*Dataset excerpts*.
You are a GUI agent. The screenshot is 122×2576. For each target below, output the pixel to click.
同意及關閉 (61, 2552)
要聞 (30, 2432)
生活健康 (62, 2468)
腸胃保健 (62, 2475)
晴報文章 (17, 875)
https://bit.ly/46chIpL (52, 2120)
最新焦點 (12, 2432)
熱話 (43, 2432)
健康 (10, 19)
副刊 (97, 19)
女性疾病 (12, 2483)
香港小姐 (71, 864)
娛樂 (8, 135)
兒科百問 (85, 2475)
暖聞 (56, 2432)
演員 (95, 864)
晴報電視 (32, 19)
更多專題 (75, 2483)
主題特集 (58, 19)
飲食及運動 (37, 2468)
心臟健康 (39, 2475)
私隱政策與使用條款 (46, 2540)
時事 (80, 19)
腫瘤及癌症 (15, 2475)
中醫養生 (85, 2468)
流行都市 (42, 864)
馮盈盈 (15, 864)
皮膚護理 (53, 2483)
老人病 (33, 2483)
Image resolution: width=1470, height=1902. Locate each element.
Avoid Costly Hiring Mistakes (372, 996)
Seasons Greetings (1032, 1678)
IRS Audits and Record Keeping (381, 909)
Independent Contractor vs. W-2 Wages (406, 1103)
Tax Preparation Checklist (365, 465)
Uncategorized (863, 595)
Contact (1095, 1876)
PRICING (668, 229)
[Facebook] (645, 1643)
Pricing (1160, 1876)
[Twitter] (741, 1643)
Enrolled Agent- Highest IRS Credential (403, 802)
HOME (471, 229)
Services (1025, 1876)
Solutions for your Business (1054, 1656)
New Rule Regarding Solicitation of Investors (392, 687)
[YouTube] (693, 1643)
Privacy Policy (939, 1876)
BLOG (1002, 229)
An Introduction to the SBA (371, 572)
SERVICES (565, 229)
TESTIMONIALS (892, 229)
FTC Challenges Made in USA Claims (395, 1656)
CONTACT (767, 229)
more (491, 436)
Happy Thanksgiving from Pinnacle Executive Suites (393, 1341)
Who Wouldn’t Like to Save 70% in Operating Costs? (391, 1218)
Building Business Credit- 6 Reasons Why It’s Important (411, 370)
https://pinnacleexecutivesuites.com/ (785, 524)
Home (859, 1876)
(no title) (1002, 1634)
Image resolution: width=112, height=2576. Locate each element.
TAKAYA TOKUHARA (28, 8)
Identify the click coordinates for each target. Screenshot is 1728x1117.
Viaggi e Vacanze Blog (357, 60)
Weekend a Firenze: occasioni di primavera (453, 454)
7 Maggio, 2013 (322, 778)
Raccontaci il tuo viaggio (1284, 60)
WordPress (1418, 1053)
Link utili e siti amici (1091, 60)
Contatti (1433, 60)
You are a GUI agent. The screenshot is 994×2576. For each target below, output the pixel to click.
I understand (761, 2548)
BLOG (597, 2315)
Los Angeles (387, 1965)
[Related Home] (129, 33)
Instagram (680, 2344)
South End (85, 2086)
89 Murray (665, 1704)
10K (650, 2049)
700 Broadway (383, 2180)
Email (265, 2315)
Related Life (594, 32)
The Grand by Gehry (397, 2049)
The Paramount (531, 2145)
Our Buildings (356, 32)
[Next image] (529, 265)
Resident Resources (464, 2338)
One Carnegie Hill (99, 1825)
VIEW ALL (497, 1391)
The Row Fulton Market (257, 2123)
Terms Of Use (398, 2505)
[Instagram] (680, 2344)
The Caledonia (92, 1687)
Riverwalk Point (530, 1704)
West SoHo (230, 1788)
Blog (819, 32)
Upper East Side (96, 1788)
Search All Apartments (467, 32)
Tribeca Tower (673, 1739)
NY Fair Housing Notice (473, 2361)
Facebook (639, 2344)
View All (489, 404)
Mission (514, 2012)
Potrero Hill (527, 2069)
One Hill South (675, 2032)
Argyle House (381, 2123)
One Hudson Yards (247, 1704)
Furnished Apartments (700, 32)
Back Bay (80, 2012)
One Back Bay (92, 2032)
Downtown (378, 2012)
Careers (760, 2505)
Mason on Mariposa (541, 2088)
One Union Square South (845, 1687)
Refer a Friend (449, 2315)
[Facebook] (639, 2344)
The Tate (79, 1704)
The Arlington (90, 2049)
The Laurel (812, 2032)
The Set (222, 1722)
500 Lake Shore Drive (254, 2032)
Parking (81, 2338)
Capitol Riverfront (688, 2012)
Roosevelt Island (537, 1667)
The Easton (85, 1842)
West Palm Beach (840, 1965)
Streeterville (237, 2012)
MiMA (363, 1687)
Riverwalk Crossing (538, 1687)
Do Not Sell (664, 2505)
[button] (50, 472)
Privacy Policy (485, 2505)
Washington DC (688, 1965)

*Action item*. Taking the entries above, print exactly the lines starting at the line with "TESTIMONIALS (892, 229)" and ending at the line with "Home (859, 1876)", both included.

*Exercise solution*.
TESTIMONIALS (892, 229)
FTC Challenges Made in USA Claims (395, 1656)
CONTACT (767, 229)
more (491, 436)
Happy Thanksgiving from Pinnacle Executive Suites (393, 1341)
Who Wouldn’t Like to Save 70% in Operating Costs? (391, 1218)
Building Business Credit- 6 Reasons Why It’s Important (411, 370)
https://pinnacleexecutivesuites.com/ (785, 524)
Home (859, 1876)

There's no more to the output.